Current Research

Projects

ADAAT/DAF

Automatic Data Acquisition and Annotation Tool (ADAAT)

author: Lorenz Dumanski

Introduction

AI has rapidly grown into an industry-changing and, in many ways, life-changing technology. Despite its exemplary progress, there has been growing discontent within the European Union about which data is used for AI models. Recent statements show that AI can only become better and, above all, more productive if it delivers usable results. Usable or good results are those that are based on high-quality data or have been used as a training basis for AI. However, this applies not only to the relatively young field of AI, but also to the research area of digital forensics. In the field of digital forensics, especially with regard to communication data, there has been an acute shortage of data since then. Rather, forensic data is legally sensitive per se due to its typical characteristics, namely its personal or crime-related nature. Added to this is the wide variance in the nature of the data, which makes standardisation even more difficult, and the research community’s often unwillingness to share its data sets for further research.

ADAAT

In the vision, ADAAT will represent a platform that aims to simplify the collection of communication data.

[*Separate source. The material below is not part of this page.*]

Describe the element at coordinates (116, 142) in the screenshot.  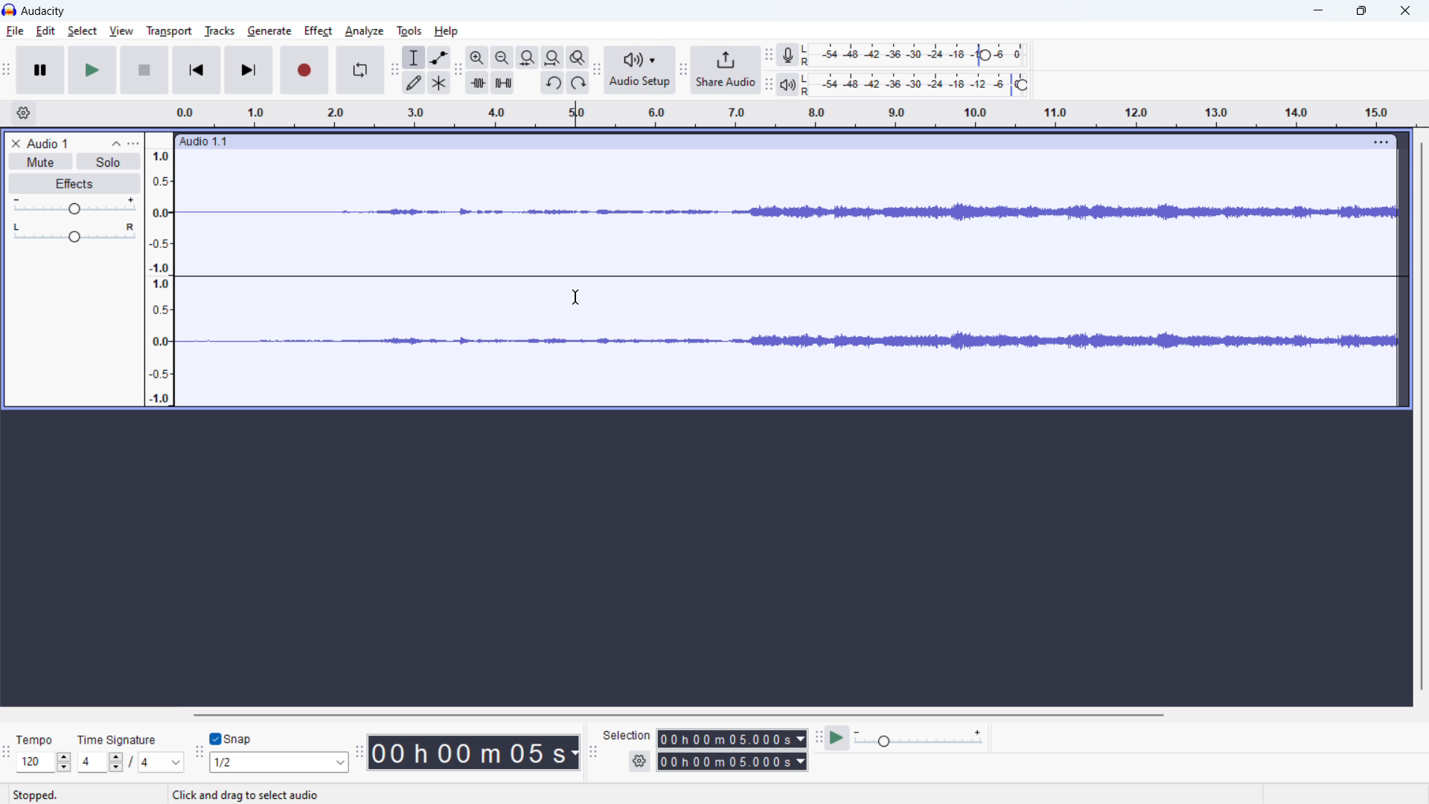
I see `collapse` at that location.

Communication data will be generated using a human-machine interaction-based approach and in compliance with the parallel developed Data Acquisition Framework (DAF). A unique selling point is the ability to automatically link quantitative surveys in the form of questionnaires with the communication data. The focus is on communication scenario-based collection. Questions from the questionnaires provided can be transferred to a communication scenario using DAF (DAF item). During the communication phase, the test subjects chat with an LLM persona adapted to the corresponding DAF item.

ADAAT System Design

In addition, ADAAT actively involves the test subjects in an evaluation loop. Downstream evaluation surveys can be used to determine the authenticity, quality and integrity of the DAF items. This not only enables the immediate evaluation of the communication data sent for further processing, but also allows for continuous improvements to the DAF items. Furthermore, ADAAT can be used for the evaluation of LLM or LLM-based agents. Finally, purely quantitative or qualitative surveys without the LLM layer will be possible, for example as a tool for questionnaire-based surveys. This is ensured by the modular development principle of the platform, thus ensuring a wide range of applications.

DAF

DAF provides a framework and methodology for transferring items from established question inventories, for example from social research, into communication scenarios. This allows the connection between item and scenario to be evaluated in advance, thus enabling targeted data generation. Another strength is the ability to pursue exploratory research approaches. Even if the validity of an item-scenario connection has not been evaluated in advance, these connections can be examined retrospectively using correlation analyses or other methods.

Status

Even though the specific implementation details still need to be worked out and implemented, the ADAAT/DAF already offers advantages in its current form:

  • ADAAT/DAF produces data that is standardised across all ADAAT applications. - ADAAT can be used locally and without internet access. This ensures that the data does not leave the organisation.
  • Thanks to the database-based backend, users from non-IT fields can orchestrate and provide complex surveys after only a short training period.
  • DAF presents an exemplary evaluation flow for DAF items. However, the evaluation strategies can be adapted/replaced or omitted as required, provided that exploratory approaches or analytical methods are to be applied to the data collected.
  • To ensure that the synthesised data complies with data protection regulations, the inputs and outputs of the components are cleaned up. This ensures that no personal data is present in an ADAAT data set.
  • Since ADAAT data is standardised via a schema, the hurdles for programmatic further processing are minimised.